3.1. Motivation for Caches

Modern processors can run at clock speeds of several GHz and are able to execute several instructions per clock cycle. This means that a processor may have a peak execution speed of several instructions per nano-second. For example, a 3 GHz processor capable of executing 3 instructions per cycle has a peak execution speed of 9 instructions per ns.

Modern RAM memories on the other hand are quite slow. An access to RAM memory takes 50 ns or more, causing the processor to stall waiting for the data to arrive. This makes RAM accesses one of the slowest operations a processor can perform. For example, a processor capable of executing 9 instructions per ns could have executed up to 450 instructions in the time it takes to perform a single RAM access with a latency of 50 ns.

The time it takes to load the data from memory is called the latency of the memory operation. It is usually measured in processor clock cycles or ns.

Since memory accesses are very common in programs and can account for more than 25% of the instructions, memory access latencies would have a devastating impact on processor execution speed if they could not be avoided in some way.

To solve this problem computer designers have introduced cache memories, which are small, but extremely fast, memories between the processor and the slow main memory. Frequently used data is automatically copied to the cache memories. This allows well written programs to make most of their memory accesses to the fast cache memory and only rarely make accesses to the slow main memory.
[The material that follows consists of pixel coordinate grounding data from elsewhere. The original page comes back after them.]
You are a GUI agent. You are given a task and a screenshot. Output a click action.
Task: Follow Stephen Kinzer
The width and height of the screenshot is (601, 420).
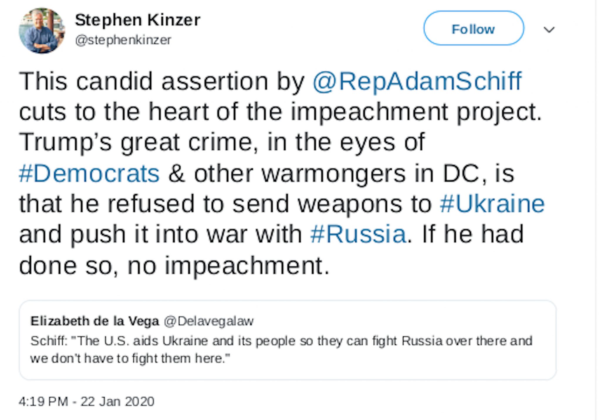473,28

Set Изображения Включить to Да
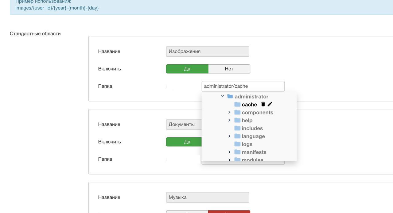tap(187, 69)
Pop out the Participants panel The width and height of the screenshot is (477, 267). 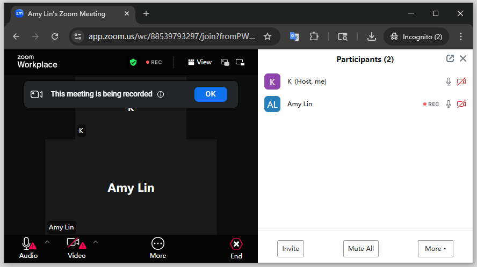pyautogui.click(x=450, y=59)
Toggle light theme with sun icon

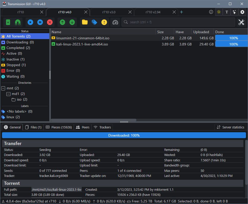[219, 12]
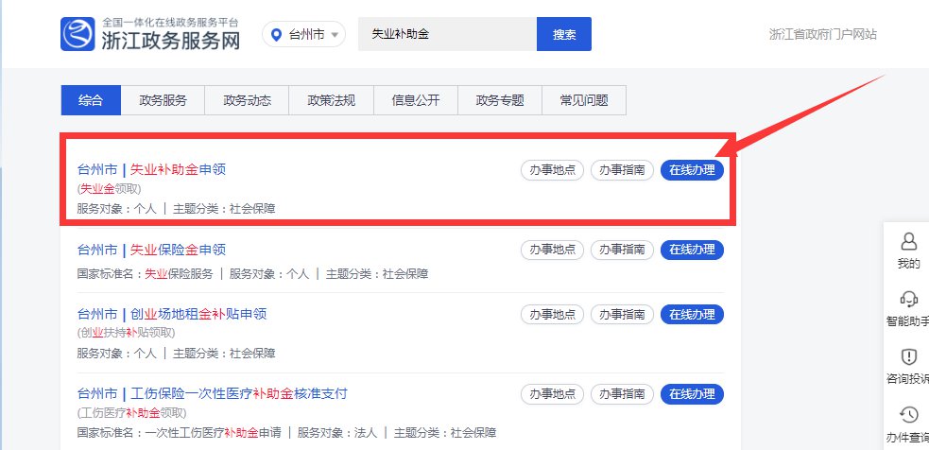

Often a computer does not just use a single cache, but a hierarchy of caches of increasing size and decreasing speed. For example, it may have a 64 kilobyte cache with a latency of 3 cycles for the most frequently accessed data, and a 1 megabyte cache with a latency of 15 cycles for less frequently accessed data. The caches in such a configuration are called the first level cache (the 64 kilobyte cache) and the second level cache (the 1 megabyte cache), or shorter the L1 and L2 caches. Some computers may also also have an additional third cache level, the L3 cache.